La DEGESCO a réuni un groupe de travail intitulé « climat scolaire / mesures pour une École sûre et protectrice » afin de recueillir l’avis des organisations syndicales sur deux éléments :
- les questionnaires du dispositif « Brisons le silence », proposés après chaque retour de séjour avec nuitée et trimestriellement pour les internes, censés favoriser la « libération de la parole » des élèves ;
- un document intitulé « Propositions de mesures pour une École sûre et protectrice », visant à « consolider notre ambition collective pour une École sûre qui protège et qui fédère ».
La FSU a rappelé que le climat scolaire ne peut être réduit à ces approches, qui semblent avant tout répondre à des polémiques médiatiques centrées sur l’enseignement privé. Réduire le sujet à une logique sécuritaire est une erreur d’analyse. Le climat scolaire repose sur les conditions d’enseignement, la qualité des relations entre élèves et personnels, la prévention, la confiance, et non sur une surveillance généralisée.
Questionnaires douteux, discrédit des personnels
Les questionnaires prévus sont problématiques:
Quel message envoie-t-on aux familles et aux élèves en les systématisant ? Ne risquent-ils pas de renforcer la suspicion envers les personnels ? La confiance entre l’Institution scolaire et les usagers n’est-elle pas fragilisée par ce type de procédures ? La volonté de répondre aux événements très médiatisés des scandales de l’enseignement privé ne doit pas entraîner l’opprobre sur l’ensembles des personnels de l’Éducation Nationale.
Comment d’autre part exploiter efficacement les informations recueillies anonymement ? Comment recueillir la parole des élèves concernés ? Avec quels personnels ? Selon quel protocole ?

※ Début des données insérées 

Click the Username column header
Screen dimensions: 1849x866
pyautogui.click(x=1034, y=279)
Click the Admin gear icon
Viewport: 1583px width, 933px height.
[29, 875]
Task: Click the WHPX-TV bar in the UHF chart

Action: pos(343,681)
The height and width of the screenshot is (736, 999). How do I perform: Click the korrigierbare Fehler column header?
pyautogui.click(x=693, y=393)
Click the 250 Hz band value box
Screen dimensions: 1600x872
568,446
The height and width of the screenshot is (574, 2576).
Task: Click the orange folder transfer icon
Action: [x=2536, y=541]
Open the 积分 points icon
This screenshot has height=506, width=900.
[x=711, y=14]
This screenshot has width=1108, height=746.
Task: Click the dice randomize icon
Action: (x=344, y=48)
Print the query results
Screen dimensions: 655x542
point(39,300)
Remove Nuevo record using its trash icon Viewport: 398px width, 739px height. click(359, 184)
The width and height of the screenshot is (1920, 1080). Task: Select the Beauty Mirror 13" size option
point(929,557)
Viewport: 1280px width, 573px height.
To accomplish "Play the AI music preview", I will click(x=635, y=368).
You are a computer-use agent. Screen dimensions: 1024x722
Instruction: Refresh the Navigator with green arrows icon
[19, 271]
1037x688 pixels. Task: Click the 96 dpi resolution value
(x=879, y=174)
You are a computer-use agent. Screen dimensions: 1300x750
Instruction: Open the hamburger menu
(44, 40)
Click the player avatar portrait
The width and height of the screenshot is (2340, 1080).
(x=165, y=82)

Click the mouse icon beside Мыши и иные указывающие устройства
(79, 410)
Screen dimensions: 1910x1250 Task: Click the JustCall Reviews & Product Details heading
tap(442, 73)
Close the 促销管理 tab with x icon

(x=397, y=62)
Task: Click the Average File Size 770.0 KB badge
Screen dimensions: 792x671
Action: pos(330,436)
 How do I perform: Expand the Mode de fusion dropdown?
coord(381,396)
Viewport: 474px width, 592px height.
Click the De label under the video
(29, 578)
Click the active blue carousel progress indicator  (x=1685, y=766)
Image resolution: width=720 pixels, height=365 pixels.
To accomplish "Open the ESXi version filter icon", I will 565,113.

Autant d’impensés dans les propositions de la DEGESCO.
Fixation sur la communication sécuritaire
Quant aux mesures dites « de protection », elles s’inscrivent dans une logique de contrôle extrêmement réductrice et à courte vue: l’exemple des fouilles aléatoires en est une illustration édifiante. Ces pratiques renforcent la stigmatisation sans effet prouvé sur la sécurité. La proposition syndicale d’inverser les priorités pour mettre au premier plan le respect et l’émancipation a été rejetée par le ministère, qui maintient une logique d’affichage contre-productive.
Moyens absents, promotion de l’existant comme nouveau
Certaines propositions, comme la justice restaurative pourraient être intéressantes, mais nécessitent des moyens humains que les établissements n’ont pas. Tous les acteurs constatent aujourd’hui le délabrement des services sociaux, médicaux, psychologiques dans les EPLE. À la question des moyens accompagnant ce plan, la DEGESCO a répondu sans détour : aucun. Les actions évoquées ne pourront donc reposer que sur les équipes existantes, déjà largement sous tension.
De nombreuses mesures avancées comme des innovations sont en réalité déjà mises en œuvre dans les établissements. Présenter ces pratiques existantes comme nouvelles, c’est nier le travail réalisé quotidiennement par les équipes. C’est aussi alimenter une image déformée de l’institution, en la faisant passer pour inactive.
Injonctions et inflation des protocoles
On voit également apparaître ce qui promet d’être le matraquage impératif de la communication de la rentrée : la généralisation de la « pause numérique » au collège. Mais avec quels moyens, quels personnels, quelle coordination avec les collectivités ? Là encore, aucune réponse concrète. Le risque est de créer des attentes irréalistes chez les familles, générant tensions et frustrations, à rebours de l’objectif annoncé.
La multiplication de nouveaux dispositifs de contrôle, protocoles, enquêtes et évaluations, viendront encore alourdir la charge des équipes et des personnels de direction sans bénéfice réel pour les élèves. L’obligation pour chaque établissement de réaliser une évaluation de son climat scolaire et de construire une politique sur cette base, ou encore la production de nouveaux modèles de règlement intérieur, sont autant d’exemples d’injonctions supplémentaires sans garantie d’efficacité.
Et pour quel projet de société ?
En somme, pour répondre à une urgence de communication, on risque de produire des dispositifs inopérants, générateurs de surcharge et de tensions. Ces pseudo-nouveautés, plaquées sans moyens ni concertation, renforcent le décalage entre discours ministériel et réalité de terrain. Pourtant, le besoin est ailleurs. Les jeunes vont mal, leur santé mentale se dégrade, et il faut pour y répondre une présence adulte qualifiée, des effectifs à taille humaine, des espaces d’écoute et des relations éducatives solides. Il faut des conditions d’études dignes, un cadre porteur de sens, la possibilité d’un projet de vie qui ne soit pas écrasé par la pression scolaire. Il faut développer la démocratie scolaire. Améliorer le climat scolaire suppose des choix politiques clairs, un projet de société. Ce n’est visiblement pas celui porté aujourd’hui.